Now there is an opportunity for members of the community to tell their memories as the Tasmania Fire Service tours a video booth around the state to collect stories to mark the 50th anniversary of the disaster in 2017.
The fires, which claimed 62 lives, left about 900 injured and thousands homeless, are considered one of the worst disasters to have occurred in Australia.
This year, Hobart resident Marjory Woolford recorded a story recollecting that “the morning of February the 7th, 1967, began as most other days began but the morning had an oppressive feel about it with foreboding of something sinister about to happen”.

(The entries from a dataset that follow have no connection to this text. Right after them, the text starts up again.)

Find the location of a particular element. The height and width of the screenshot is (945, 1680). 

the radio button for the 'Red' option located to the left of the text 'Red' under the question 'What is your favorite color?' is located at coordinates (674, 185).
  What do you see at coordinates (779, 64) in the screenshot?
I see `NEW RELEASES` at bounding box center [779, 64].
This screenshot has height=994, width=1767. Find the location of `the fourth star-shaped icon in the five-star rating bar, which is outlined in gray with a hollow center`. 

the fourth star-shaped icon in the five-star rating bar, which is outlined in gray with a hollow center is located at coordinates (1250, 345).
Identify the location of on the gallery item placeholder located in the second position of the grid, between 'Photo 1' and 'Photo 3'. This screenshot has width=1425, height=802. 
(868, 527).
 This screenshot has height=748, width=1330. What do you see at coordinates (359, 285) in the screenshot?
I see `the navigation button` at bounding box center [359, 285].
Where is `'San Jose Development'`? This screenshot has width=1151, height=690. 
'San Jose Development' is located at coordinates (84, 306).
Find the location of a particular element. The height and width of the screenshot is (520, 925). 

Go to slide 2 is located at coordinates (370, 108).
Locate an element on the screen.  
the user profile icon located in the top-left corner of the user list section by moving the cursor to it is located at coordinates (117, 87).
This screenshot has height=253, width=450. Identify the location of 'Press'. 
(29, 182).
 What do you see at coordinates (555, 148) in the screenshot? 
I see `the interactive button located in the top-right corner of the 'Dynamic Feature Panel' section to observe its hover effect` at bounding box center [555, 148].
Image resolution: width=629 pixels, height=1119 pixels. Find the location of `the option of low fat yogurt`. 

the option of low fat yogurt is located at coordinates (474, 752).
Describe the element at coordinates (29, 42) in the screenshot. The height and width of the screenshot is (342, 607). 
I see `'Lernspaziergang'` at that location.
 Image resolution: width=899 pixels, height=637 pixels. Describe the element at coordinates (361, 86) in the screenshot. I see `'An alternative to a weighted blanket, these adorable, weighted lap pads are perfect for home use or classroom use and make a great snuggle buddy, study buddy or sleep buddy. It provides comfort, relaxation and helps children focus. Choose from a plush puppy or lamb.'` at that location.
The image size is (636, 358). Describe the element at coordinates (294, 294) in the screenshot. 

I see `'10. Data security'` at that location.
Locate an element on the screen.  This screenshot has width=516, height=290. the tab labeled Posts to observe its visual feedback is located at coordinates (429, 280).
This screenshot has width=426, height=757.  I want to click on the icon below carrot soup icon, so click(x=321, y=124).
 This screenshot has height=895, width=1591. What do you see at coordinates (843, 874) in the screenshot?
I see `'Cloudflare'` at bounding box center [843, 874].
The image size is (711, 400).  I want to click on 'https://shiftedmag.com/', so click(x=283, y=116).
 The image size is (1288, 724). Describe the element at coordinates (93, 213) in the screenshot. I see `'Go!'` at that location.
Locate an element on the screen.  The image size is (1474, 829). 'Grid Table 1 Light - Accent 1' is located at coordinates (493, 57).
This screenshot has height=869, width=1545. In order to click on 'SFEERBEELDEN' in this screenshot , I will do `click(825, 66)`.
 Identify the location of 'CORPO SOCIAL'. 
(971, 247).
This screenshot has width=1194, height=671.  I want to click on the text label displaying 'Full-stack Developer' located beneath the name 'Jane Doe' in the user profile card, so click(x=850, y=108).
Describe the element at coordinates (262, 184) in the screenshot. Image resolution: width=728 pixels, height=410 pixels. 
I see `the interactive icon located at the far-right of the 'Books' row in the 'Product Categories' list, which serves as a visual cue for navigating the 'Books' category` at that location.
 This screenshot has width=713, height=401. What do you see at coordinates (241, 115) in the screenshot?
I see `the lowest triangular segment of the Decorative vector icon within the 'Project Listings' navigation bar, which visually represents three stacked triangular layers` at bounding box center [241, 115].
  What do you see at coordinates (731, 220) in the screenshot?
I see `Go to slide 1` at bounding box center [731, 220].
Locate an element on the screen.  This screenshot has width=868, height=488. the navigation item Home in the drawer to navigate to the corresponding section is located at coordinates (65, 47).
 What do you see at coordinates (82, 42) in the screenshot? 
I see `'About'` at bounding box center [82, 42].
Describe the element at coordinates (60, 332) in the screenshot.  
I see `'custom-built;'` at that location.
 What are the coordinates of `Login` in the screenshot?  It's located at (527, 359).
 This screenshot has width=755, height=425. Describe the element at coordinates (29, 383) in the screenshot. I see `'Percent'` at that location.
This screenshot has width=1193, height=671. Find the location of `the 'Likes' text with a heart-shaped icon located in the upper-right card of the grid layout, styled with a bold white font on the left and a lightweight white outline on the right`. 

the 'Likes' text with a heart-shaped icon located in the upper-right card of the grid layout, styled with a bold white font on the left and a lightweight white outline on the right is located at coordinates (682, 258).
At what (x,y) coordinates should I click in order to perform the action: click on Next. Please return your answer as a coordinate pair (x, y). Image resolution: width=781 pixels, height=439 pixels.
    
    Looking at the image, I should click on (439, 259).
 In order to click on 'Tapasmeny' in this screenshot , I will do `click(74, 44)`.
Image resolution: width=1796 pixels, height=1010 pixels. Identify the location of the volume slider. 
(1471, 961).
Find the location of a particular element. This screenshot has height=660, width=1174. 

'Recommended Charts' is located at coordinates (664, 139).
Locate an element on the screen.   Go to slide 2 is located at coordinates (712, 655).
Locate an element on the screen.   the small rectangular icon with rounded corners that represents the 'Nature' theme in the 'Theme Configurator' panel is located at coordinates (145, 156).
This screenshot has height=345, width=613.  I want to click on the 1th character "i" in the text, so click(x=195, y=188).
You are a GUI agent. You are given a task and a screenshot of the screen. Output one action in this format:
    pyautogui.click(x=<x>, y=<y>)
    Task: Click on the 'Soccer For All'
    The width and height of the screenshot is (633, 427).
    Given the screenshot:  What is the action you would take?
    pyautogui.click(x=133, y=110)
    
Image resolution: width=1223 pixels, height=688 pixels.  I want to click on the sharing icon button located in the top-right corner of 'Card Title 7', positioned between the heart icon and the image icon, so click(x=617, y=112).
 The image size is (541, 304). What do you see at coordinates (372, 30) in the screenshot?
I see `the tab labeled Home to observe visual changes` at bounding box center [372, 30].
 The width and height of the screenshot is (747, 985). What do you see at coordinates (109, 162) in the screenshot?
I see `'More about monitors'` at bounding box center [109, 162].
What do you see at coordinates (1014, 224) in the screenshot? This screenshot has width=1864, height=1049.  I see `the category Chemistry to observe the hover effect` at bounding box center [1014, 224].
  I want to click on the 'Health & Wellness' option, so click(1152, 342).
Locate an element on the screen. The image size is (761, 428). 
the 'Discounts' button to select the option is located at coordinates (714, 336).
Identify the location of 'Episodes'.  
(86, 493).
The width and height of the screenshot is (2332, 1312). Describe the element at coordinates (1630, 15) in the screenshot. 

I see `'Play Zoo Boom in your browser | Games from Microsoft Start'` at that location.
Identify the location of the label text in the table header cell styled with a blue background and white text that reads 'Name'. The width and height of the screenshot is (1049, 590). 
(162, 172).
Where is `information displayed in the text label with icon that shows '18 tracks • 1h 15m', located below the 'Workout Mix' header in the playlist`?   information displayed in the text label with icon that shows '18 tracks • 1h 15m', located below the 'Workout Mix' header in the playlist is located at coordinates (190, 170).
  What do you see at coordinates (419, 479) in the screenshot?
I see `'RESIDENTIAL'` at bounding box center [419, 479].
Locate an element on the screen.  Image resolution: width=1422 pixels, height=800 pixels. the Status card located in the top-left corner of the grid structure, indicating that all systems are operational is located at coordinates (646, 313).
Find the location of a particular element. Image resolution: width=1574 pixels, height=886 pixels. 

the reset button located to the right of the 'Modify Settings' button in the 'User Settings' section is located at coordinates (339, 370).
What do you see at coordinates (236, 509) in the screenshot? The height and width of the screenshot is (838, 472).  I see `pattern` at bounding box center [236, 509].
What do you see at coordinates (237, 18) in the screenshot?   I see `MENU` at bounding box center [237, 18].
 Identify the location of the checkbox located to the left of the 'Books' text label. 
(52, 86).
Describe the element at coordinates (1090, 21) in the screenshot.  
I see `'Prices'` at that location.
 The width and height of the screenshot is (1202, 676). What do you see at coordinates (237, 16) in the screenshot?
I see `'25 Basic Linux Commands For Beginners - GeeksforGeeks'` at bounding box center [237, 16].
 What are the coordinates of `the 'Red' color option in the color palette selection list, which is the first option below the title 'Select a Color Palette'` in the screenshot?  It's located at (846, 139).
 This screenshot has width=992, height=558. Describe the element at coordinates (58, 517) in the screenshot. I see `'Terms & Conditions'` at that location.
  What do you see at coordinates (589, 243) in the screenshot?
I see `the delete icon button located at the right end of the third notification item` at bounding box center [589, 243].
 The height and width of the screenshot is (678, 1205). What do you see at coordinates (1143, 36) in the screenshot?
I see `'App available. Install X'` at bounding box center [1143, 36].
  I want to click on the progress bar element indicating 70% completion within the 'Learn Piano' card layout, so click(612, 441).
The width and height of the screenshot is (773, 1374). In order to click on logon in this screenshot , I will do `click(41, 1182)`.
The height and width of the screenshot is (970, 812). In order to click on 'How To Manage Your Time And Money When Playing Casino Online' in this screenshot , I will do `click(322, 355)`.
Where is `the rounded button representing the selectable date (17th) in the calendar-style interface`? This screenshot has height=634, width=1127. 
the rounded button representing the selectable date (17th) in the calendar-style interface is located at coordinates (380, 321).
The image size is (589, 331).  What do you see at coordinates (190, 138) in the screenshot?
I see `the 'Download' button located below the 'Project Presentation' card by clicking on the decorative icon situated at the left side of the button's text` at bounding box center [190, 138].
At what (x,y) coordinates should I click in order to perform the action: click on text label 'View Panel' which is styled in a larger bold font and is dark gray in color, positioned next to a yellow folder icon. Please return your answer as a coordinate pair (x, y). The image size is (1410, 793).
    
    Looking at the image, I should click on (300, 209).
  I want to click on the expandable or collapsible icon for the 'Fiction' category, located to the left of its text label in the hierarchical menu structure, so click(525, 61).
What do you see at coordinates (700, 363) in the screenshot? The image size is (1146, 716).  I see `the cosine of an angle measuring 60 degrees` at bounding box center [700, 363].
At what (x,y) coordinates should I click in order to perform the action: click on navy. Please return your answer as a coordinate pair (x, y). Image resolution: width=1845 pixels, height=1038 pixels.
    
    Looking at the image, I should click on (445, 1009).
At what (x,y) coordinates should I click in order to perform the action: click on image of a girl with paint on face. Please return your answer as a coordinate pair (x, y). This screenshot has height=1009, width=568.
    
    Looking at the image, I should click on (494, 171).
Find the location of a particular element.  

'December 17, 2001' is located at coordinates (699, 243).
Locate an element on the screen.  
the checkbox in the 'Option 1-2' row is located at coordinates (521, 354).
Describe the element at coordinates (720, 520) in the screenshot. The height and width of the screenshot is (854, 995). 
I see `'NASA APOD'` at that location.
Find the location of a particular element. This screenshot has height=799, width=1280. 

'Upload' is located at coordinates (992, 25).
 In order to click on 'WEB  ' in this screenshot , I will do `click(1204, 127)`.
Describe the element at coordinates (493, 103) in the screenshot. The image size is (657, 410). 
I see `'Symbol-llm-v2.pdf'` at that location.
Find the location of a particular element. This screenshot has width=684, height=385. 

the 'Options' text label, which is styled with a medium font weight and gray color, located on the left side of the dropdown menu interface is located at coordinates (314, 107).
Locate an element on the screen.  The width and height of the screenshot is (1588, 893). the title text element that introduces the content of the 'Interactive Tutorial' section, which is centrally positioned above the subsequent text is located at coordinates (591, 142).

In another video story, another Southern Tasmanian resident Helen Walch remembers “heading to Kingston was a terrible journey so dark at times and the fire kept catching up and trees and bushes were on fire.
``As we approached Taroona fire was on both sides of the road and large pieces of houses were blowing on the road”.
Residents of the Derwent Valley are invited to record their stories in the video booth when it visits the Derwent Valley Autumn Festival on April 10 and at the New Norfolk Library from April 11-23.
To commemorate the 50th anniversary of the bushfires in February 2017, the collected stories will be featured online and as part of a major exhibition at the Tasmania Museum and Art Gallery next year.
Mrs Woolford’s story, which was recorded at the Hobart branch of Bendigo Bank in January, can be viewed on YouTube on the TasmaniaFireService channel.